Cost Allocation Tags for Chargeback

# Python
# Tag all volumes with cost center information
import boto3

def tag_volumes_by_instance():
    """
    Propagate instance tags to attached volumes
    """
    ec2 = boto3.resource('ec2')
    
    for instance in ec2.instances.all():
        instance_tags = {tag['Key']: tag['Value'] for tag in instance.tags or []}
        
        # Get cost allocation tags
        cost_tags = {
            k: v for k, v in instance_tags.items() 
            if k in ['CostCenter', 'Project', 'Environment', 'Owner']
        }
        
        # Apply to all attached volumes
        for volume in instance.volumes.all():
            volume.create_tags(Tags=[
                {'Key': k, 'Value': v} for k, v in cost_tags.items()
            ])
            
            print(f"✓ Tagged {volume.id} with {len(cost_tags)} cost allocation tags")

Pro Tips

Start with unattached volumes: This is the easiest money to save – no performance testing, no migration planning, just cleanup.

Use AWS Compute Optimizer: It provides ML-powered recommendations for volume right-sizing based on actual usage patterns. Enable it in the AWS Console under “Compute Optimizer”.

Implement tagging on day one: Every volume should have Environment, Project, Owner, and CostCenter tags. Set up tag policies using AWS Organizations to enforce this.

gp3 migration is zero-downtime: You can migrate live production volumes. The change happens online, and full performance is available immediately while optimization continues in the background.

Archive snapshots strategically: Use the archive tier for compliance snapshots you’ll never access. It’s 75% cheaper than standard tier ($0.0125 vs $0.05 per GB-month), but retrieval takes 24-72 hours.

Set up billing alerts: Create CloudWatch alarms for unexpected EBS cost increases. A sudden spike usually means someone created a large volume or io2 volume by mistake.
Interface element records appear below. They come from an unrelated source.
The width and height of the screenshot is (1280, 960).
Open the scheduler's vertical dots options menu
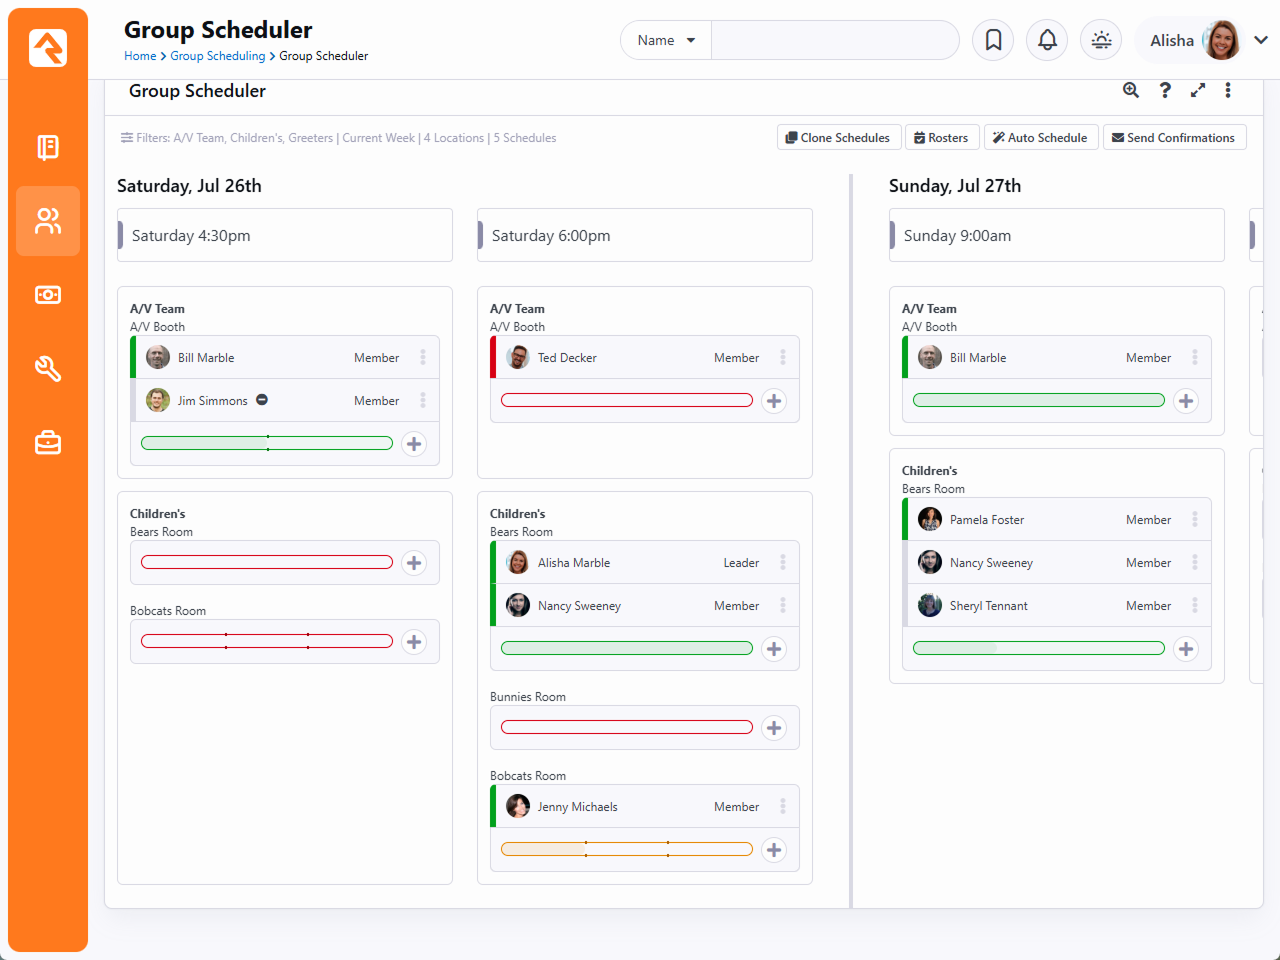click(1228, 90)
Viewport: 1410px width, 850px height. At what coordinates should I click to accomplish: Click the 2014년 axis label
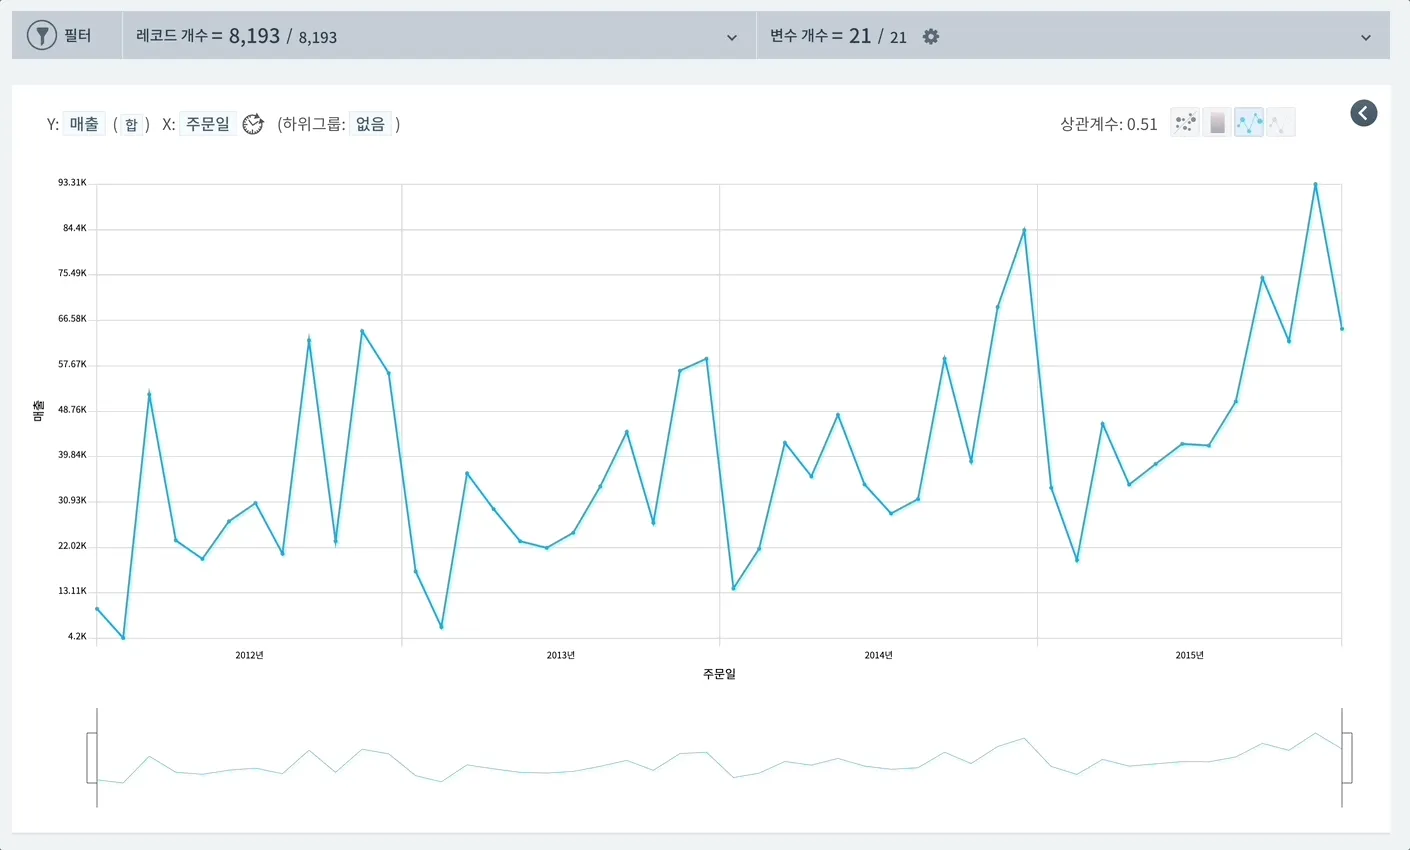click(878, 655)
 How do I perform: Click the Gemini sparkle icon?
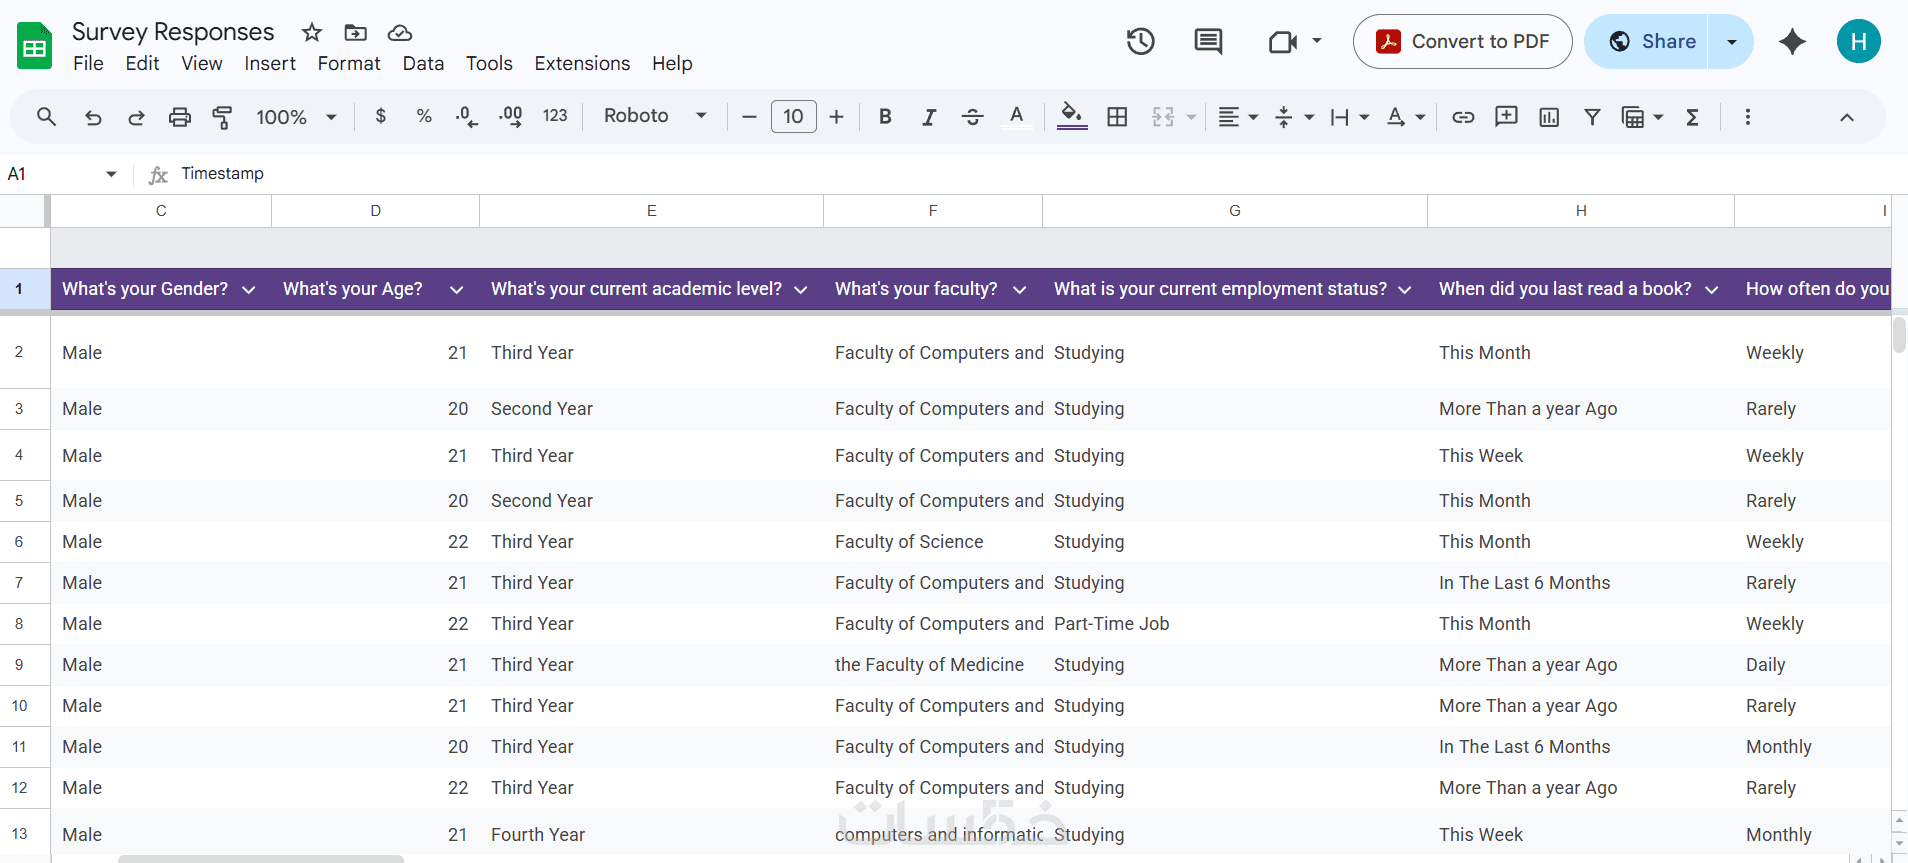(x=1792, y=42)
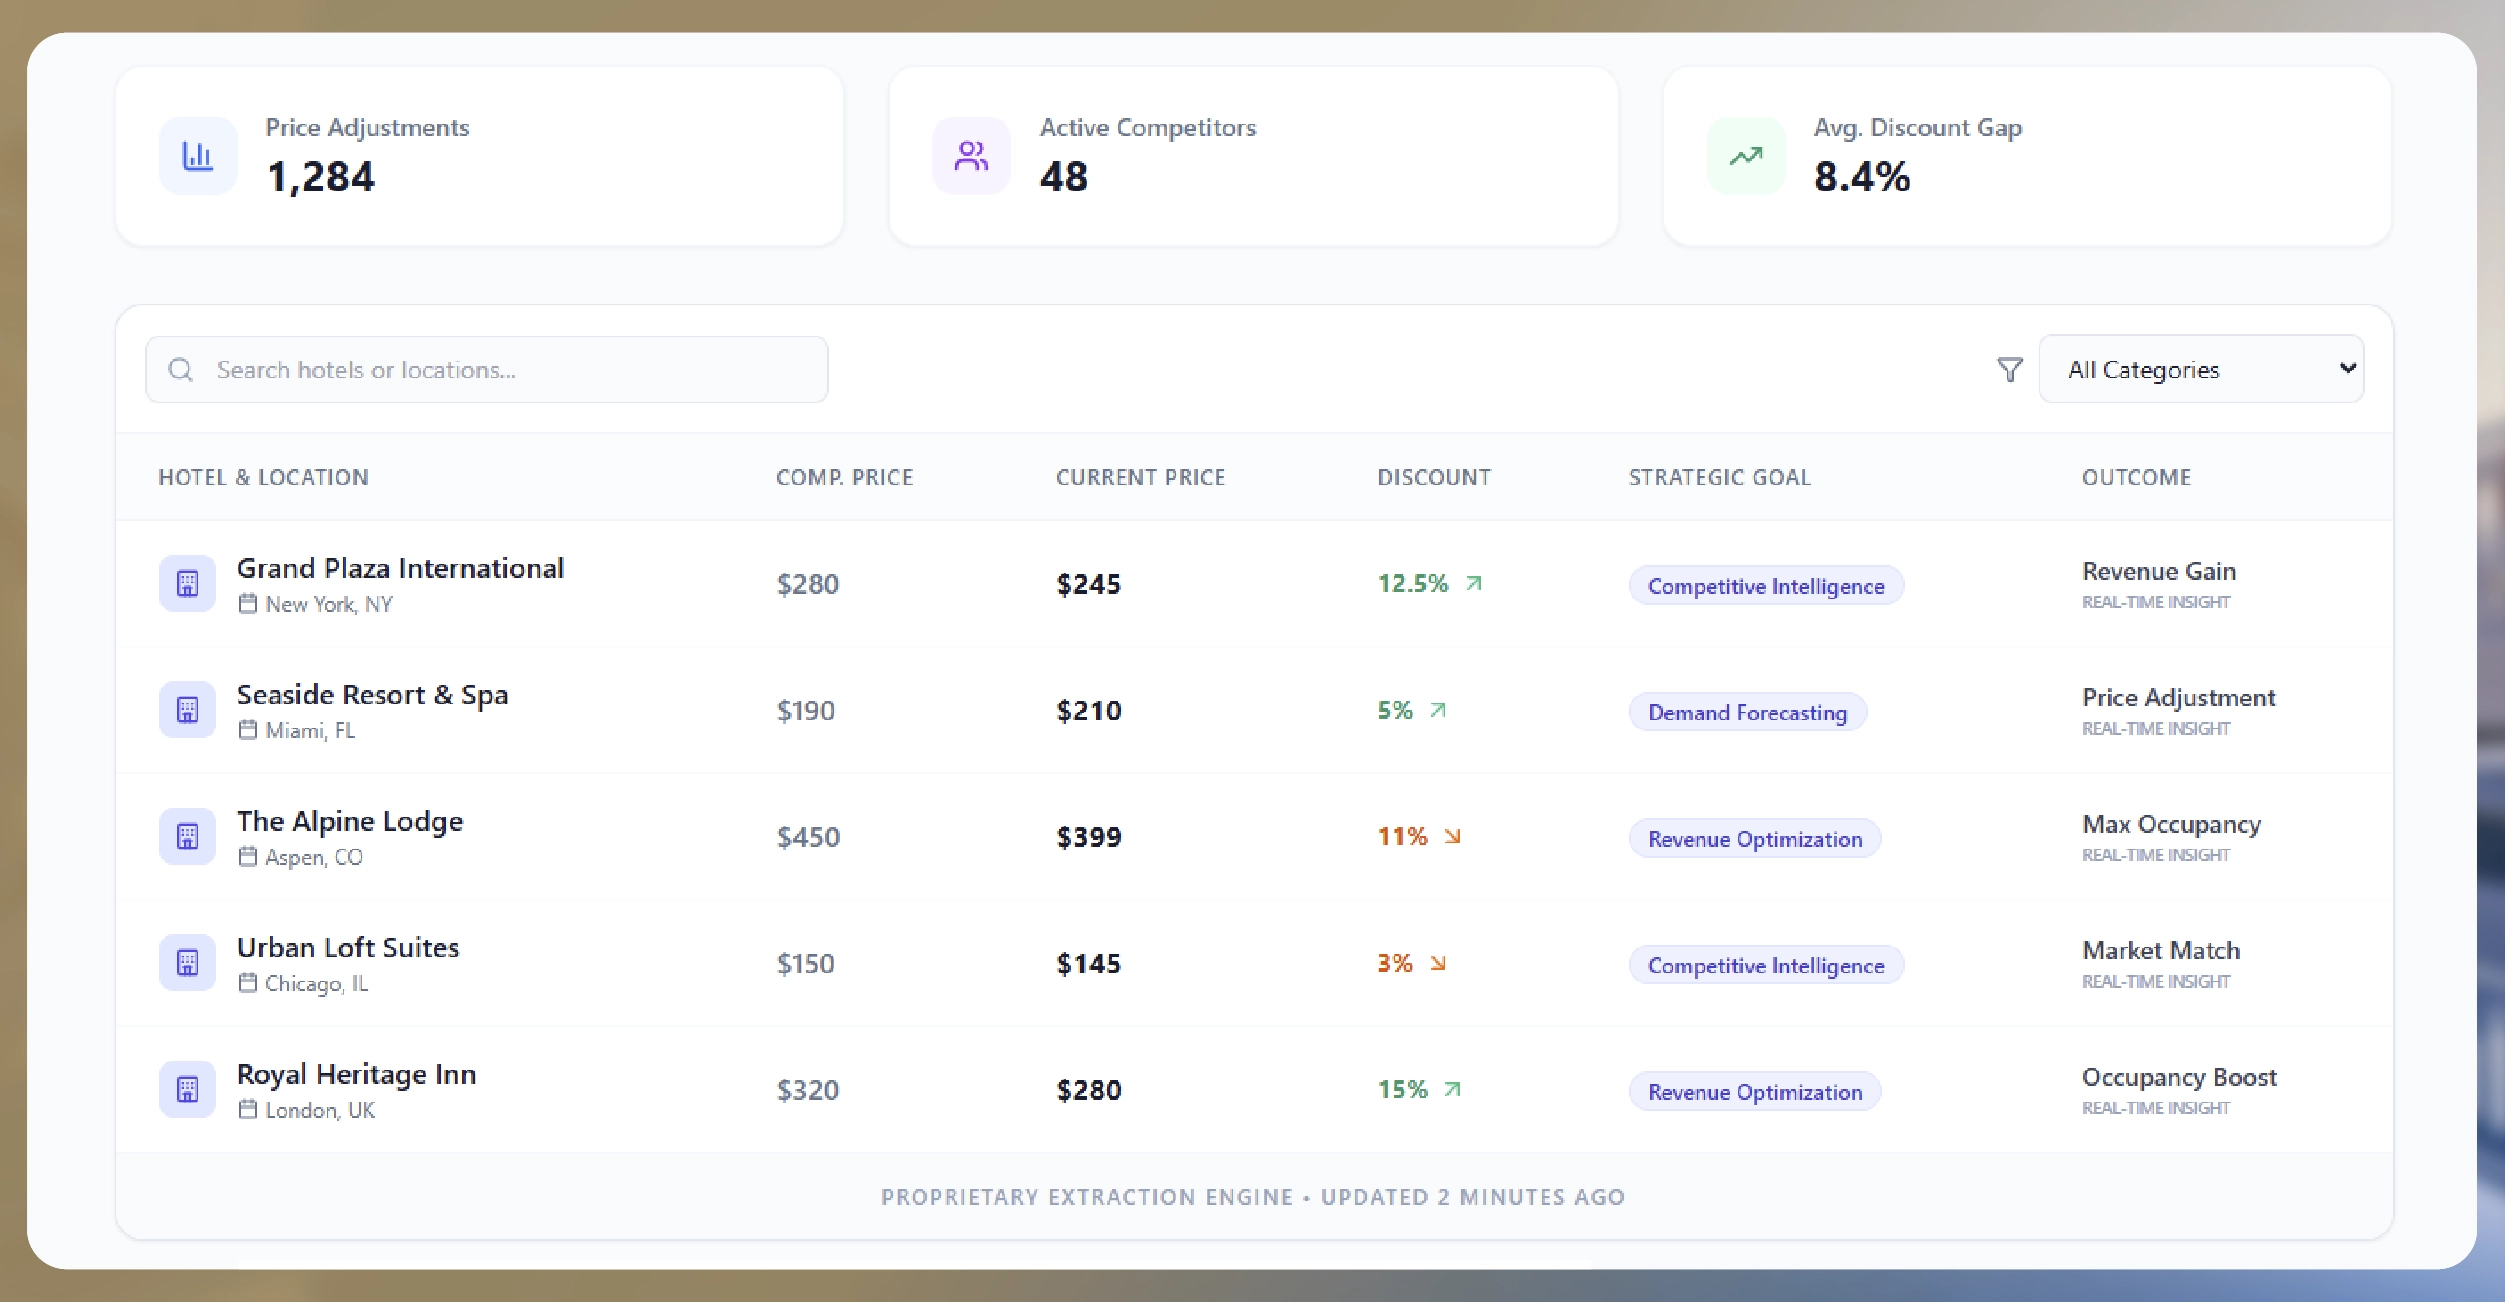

Leverage spot instances with instance store: For temporary compute workloads, use instance types with NVMe instance store instead of EBS. It’s included free with the instance.

The 60-6 rule: If a volume has been unattached for 60 days and you’ve modified it less than 6 times, it’s safe to snapshot and delete. Real volumes are actively managed.